(PROBLEM TO SOLVE)
Among the lines below, tally those that hold "Política". Return the number and nothing more.

◇ ◇ ◇ ◇

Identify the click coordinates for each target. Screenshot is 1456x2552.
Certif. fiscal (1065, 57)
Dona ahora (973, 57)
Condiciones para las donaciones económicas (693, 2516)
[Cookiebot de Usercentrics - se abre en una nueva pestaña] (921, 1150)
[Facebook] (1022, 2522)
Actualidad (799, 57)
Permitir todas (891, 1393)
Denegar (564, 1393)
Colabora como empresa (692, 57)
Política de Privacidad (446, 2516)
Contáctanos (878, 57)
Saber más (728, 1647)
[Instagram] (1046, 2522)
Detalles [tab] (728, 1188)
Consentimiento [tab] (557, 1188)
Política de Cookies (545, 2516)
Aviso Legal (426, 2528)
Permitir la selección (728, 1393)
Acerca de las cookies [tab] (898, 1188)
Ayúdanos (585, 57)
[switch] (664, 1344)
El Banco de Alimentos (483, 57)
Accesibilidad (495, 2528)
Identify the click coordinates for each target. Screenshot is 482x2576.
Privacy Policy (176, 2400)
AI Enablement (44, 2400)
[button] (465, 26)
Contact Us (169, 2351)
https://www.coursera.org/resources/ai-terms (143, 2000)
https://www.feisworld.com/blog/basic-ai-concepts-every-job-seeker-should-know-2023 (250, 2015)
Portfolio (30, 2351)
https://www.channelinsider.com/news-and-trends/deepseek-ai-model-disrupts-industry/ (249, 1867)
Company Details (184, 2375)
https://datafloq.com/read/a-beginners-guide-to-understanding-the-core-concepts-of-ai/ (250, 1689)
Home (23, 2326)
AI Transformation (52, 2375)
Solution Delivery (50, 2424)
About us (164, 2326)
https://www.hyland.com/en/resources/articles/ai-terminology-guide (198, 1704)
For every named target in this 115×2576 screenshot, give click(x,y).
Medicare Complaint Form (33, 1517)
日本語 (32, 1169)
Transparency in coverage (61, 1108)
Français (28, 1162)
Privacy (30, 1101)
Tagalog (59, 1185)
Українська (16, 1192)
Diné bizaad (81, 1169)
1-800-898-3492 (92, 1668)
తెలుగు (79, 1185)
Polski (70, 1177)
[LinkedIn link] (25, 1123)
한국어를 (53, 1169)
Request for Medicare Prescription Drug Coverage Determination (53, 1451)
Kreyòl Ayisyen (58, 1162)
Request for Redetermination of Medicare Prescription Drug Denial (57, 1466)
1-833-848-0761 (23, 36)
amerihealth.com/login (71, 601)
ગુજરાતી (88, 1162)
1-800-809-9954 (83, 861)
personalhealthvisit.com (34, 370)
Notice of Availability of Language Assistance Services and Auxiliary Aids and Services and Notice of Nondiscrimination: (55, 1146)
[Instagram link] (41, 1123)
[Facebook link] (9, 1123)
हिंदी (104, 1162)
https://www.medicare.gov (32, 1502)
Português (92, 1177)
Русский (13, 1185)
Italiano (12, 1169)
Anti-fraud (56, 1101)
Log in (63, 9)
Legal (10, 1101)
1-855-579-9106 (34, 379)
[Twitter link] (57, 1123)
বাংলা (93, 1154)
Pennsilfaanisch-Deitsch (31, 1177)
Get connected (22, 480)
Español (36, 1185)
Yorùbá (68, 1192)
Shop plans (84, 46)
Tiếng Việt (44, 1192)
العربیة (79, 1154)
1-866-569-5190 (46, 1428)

◇ ◇ ◇ ◇

(TASK RESULT)
2